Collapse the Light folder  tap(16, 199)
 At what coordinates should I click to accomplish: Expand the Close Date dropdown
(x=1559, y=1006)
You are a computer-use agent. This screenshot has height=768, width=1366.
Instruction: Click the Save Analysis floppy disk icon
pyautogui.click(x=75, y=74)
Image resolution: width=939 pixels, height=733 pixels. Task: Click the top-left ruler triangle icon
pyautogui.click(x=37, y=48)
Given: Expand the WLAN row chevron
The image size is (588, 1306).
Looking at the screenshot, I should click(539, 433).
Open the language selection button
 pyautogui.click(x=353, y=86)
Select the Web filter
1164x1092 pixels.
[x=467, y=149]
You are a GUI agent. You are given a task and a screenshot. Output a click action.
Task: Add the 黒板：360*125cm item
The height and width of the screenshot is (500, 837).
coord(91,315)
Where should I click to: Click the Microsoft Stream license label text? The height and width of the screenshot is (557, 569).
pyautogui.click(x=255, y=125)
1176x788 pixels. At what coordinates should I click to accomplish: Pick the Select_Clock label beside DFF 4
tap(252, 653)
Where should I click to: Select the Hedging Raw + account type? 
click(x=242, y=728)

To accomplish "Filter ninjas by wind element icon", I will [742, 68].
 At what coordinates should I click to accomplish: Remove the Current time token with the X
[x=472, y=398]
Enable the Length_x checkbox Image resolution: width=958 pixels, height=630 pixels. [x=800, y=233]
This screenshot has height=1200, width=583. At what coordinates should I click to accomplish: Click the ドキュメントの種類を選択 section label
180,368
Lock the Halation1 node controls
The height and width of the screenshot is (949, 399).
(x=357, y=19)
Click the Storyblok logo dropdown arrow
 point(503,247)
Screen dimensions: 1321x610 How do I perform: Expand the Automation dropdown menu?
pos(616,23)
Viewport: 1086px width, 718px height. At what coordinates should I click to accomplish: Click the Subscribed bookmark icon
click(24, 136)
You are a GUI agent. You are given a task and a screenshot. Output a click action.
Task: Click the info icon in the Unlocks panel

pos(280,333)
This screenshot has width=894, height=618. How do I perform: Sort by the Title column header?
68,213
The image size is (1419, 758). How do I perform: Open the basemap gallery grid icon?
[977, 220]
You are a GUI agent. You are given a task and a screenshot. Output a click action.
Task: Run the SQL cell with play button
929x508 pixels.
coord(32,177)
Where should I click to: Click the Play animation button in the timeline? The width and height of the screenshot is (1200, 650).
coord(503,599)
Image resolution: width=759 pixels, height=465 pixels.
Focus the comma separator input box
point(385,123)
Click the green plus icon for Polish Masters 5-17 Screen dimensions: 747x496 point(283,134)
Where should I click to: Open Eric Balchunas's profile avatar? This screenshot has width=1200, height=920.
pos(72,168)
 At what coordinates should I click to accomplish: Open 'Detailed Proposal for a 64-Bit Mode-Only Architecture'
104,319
★ ★ ★ ★ ★
(What you need to do)
Each line of the material above should be restated word for word.

(Exercise answer)
Collapse the Light folder  tap(16, 199)
 At what coordinates should I click to accomplish: Expand the Close Date dropdown
(x=1559, y=1006)
You are a computer-use agent. This screenshot has height=768, width=1366.
Instruction: Click the Save Analysis floppy disk icon
pyautogui.click(x=75, y=74)
Image resolution: width=939 pixels, height=733 pixels. Task: Click the top-left ruler triangle icon
pyautogui.click(x=37, y=48)
Given: Expand the WLAN row chevron
The image size is (588, 1306).
Looking at the screenshot, I should click(539, 433).
Open the language selection button
 pyautogui.click(x=353, y=86)
Select the Web filter
1164x1092 pixels.
[x=467, y=149]
You are a GUI agent. You are given a task and a screenshot. Output a click action.
Task: Add the 黒板：360*125cm item
The height and width of the screenshot is (500, 837).
coord(91,315)
Where should I click to: Click the Microsoft Stream license label text? The height and width of the screenshot is (557, 569).
pyautogui.click(x=255, y=125)
1176x788 pixels. At what coordinates should I click to accomplish: Pick the Select_Clock label beside DFF 4
tap(252, 653)
Where should I click to: Select the Hedging Raw + account type? 
click(x=242, y=728)

To accomplish "Filter ninjas by wind element icon", I will [742, 68].
 At what coordinates should I click to accomplish: Remove the Current time token with the X
[x=472, y=398]
Enable the Length_x checkbox Image resolution: width=958 pixels, height=630 pixels. [x=800, y=233]
This screenshot has height=1200, width=583. At what coordinates should I click to accomplish: Click the ドキュメントの種類を選択 section label
180,368
Lock the Halation1 node controls
The height and width of the screenshot is (949, 399).
(x=357, y=19)
Click the Storyblok logo dropdown arrow
 point(503,247)
Screen dimensions: 1321x610 How do I perform: Expand the Automation dropdown menu?
pos(616,23)
Viewport: 1086px width, 718px height. At what coordinates should I click to accomplish: Click the Subscribed bookmark icon
click(24, 136)
You are a GUI agent. You are given a task and a screenshot. Output a click action.
Task: Click the info icon in the Unlocks panel

pos(280,333)
This screenshot has width=894, height=618. How do I perform: Sort by the Title column header?
68,213
The image size is (1419, 758). How do I perform: Open the basemap gallery grid icon?
[977, 220]
You are a GUI agent. You are given a task and a screenshot. Output a click action.
Task: Run the SQL cell with play button
929x508 pixels.
coord(32,177)
Where should I click to: Click the Play animation button in the timeline? The width and height of the screenshot is (1200, 650).
coord(503,599)
Image resolution: width=759 pixels, height=465 pixels.
Focus the comma separator input box
point(385,123)
Click the green plus icon for Polish Masters 5-17 Screen dimensions: 747x496 point(283,134)
Where should I click to: Open Eric Balchunas's profile avatar? This screenshot has width=1200, height=920.
pos(72,168)
 At what coordinates should I click to accomplish: Open 'Detailed Proposal for a 64-Bit Mode-Only Architecture'
104,319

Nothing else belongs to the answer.